**What the task asks**
Exact repetition of every entry is required.
Source information Block Start
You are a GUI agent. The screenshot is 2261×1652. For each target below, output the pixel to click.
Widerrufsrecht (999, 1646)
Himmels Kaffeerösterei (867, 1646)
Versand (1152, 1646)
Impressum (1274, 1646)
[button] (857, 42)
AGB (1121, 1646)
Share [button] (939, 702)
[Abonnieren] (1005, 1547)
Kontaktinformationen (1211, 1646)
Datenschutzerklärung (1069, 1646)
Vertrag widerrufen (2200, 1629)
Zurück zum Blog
Source information Block End
**Task response**
You are a GUI agent. The screenshot is 2261×1652. For each target below, output the pixel to click.
Widerrufsrecht (999, 1646)
Himmels Kaffeerösterei (867, 1646)
Versand (1152, 1646)
Impressum (1274, 1646)
[button] (857, 42)
AGB (1121, 1646)
Share [button] (939, 702)
[Abonnieren] (1005, 1547)
Kontaktinformationen (1211, 1646)
Datenschutzerklärung (1069, 1646)
Vertrag widerrufen (2200, 1629)
Zurück zum Blog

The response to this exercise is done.